Chelsea and Hillary Clinton's ill-advised comments about healthcare


“I never thought that I would be arguing about the Affordable Care Act or Obamacare in the Democratic primary,” (Chelsea) Clinton said at an event in Manchester (NH). “Senator Sanders wants to dismantle Obamacare, dismantle the CHIP program, dismantle Medicare and private insurance.”

She then went on to say that she believes her mother has a “more robust" record on health care than anyone else in the race.  

That's two of the biggest lies told during the campaign so far (and getting to the lead past Donald Trump and Ted Cruz is quite a despicable accomplishment).  Chelsea's just doing what her mother asked her to do, though.

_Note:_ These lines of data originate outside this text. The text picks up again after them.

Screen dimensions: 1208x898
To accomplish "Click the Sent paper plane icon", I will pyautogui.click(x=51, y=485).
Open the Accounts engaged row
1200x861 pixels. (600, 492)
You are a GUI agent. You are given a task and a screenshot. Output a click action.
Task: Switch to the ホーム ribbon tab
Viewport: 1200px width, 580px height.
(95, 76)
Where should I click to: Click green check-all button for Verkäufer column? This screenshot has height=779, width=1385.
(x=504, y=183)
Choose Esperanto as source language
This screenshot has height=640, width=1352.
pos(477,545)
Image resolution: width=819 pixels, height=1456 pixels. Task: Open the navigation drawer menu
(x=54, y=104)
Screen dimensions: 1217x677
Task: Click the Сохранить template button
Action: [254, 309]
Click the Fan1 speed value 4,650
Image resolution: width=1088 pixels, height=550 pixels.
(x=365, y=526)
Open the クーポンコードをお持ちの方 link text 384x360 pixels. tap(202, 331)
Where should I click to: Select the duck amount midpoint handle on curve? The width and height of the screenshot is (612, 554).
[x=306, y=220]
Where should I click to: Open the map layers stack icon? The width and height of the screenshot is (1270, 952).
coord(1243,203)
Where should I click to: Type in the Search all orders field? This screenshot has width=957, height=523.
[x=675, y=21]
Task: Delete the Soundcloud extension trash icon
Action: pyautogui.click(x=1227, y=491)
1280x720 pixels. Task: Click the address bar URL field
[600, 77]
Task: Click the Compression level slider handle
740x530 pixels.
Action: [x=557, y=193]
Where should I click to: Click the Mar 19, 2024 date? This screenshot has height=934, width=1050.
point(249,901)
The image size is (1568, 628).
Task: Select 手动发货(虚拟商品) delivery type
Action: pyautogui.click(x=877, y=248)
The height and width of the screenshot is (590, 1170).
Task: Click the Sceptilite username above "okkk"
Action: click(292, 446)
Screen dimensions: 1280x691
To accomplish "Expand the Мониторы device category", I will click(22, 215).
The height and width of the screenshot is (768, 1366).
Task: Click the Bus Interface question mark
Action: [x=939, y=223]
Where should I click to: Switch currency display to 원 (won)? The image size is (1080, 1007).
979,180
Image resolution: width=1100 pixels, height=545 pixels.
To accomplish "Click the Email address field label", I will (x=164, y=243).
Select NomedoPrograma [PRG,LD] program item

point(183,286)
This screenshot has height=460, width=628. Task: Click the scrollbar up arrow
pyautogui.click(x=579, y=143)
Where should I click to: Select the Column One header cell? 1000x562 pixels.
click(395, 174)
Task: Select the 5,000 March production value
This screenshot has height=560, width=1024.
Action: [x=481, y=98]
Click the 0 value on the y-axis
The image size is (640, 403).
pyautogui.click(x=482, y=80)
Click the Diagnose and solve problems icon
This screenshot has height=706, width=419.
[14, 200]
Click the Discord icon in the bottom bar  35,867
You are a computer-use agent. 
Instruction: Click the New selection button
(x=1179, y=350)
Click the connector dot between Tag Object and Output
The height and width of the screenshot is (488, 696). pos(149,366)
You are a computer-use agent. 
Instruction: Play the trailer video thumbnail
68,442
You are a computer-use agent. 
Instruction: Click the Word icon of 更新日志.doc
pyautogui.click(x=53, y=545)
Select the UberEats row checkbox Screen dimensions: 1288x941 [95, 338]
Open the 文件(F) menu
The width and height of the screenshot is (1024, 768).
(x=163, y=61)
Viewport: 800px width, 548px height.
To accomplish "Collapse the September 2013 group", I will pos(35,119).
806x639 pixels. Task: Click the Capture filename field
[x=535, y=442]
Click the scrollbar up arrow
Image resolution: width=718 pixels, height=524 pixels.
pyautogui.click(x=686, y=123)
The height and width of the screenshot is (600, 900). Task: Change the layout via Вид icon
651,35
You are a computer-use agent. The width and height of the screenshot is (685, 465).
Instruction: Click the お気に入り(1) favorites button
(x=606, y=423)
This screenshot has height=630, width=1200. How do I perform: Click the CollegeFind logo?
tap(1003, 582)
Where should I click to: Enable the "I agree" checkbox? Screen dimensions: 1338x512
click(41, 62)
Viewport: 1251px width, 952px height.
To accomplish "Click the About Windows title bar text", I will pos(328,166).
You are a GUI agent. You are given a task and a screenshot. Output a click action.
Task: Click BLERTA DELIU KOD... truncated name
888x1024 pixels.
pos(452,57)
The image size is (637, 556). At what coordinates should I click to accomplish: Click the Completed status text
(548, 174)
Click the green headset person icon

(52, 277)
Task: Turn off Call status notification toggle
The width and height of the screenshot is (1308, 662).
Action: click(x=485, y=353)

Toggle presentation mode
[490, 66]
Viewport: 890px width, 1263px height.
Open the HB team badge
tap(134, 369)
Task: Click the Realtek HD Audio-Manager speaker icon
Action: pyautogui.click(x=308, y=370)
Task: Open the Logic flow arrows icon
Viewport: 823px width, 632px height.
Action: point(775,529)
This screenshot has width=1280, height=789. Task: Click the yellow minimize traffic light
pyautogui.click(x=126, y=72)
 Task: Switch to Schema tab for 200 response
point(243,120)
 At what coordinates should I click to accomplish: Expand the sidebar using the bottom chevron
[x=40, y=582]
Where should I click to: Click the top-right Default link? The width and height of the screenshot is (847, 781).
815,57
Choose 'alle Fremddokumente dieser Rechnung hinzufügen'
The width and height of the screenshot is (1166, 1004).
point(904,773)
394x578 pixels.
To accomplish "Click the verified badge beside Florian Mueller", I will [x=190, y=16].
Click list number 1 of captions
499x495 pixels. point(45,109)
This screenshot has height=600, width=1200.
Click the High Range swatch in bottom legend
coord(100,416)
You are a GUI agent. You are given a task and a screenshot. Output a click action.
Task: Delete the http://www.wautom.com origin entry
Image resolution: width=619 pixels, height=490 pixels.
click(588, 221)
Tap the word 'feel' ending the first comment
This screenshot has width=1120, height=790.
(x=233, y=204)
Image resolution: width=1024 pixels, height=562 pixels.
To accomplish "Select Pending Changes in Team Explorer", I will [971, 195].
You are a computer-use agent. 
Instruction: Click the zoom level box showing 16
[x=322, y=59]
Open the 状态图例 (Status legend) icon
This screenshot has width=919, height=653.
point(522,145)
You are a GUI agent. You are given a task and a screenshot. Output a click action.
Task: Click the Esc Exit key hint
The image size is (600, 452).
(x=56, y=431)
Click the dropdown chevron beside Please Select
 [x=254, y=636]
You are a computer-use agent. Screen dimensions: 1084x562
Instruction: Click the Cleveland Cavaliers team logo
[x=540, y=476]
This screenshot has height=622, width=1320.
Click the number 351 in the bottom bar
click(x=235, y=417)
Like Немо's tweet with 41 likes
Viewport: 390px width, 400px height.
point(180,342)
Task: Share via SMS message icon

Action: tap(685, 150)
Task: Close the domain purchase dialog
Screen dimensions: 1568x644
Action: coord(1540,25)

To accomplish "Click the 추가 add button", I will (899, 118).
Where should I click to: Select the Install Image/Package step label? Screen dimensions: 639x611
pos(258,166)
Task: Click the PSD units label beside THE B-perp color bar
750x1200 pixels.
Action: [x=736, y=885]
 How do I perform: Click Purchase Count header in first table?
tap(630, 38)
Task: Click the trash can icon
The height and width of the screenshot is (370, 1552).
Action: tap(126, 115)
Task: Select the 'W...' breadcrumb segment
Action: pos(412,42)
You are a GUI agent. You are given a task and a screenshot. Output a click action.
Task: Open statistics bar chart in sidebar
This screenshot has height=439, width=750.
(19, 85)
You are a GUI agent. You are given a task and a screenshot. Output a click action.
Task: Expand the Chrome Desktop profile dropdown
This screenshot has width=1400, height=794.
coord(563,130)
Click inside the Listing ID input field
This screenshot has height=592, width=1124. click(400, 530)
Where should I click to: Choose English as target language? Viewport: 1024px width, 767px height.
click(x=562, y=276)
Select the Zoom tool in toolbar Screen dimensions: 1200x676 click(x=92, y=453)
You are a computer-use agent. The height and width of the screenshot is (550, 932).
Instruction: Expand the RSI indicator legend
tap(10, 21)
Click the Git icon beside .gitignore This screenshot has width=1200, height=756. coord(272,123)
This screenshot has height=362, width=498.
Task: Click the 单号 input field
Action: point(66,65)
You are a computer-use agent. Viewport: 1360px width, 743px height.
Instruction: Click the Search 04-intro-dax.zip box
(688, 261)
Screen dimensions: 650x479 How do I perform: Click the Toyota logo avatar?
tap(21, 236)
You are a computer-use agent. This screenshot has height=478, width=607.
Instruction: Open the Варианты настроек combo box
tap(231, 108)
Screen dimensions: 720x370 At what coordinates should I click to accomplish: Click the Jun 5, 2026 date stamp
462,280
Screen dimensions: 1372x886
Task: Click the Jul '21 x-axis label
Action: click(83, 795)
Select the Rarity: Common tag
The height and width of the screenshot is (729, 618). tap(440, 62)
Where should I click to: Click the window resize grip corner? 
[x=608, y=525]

"His plan would take Medicare and Medicaid and the Children's Health Insurance Program [CHIP] and the Affordable Care Act health-care insurance and private employer health insurance and he would take that all together and send health insurance to the states, turning over your and my health insurance to governors," Hillary Clinton said Monday. "I don't believe number one we should be starting over. We had enough of a fight to get to the Affordable Care Act. So I don’t want to rip it up and start over."

She echoed the argument on Tuesday, the same day a Quinnapiac poll showed Sanders overtaking her in Iowa, 49 percent to 44 percent. Reiterating her claim that Sanders' plan would jeopardize the Affordable Care Act and effectively turn over health coverage programs to the states, many of them led by Republican governors, she said: "If that’s the kind of 'revolution' he's talking about, I'm worried, folks."

"I'm worried" at least is probably true.  The rest is BS.

In a statement on Monday, Sanders spokesman Michael Briggs hit back: "Secretary Clinton is inaccurate in suggesting that Republican governors would be able to circumvent the law and deny implementation in their states." Referring to a single-payer proposal he put forth in 2013, Briggs added: "The bill Sen. Sanders introduced was very clear. It is national legislation for all states."
National Nurses United added its voice to those defending Sanders' proposal, accusing Clinton of deliberately distorting the facts.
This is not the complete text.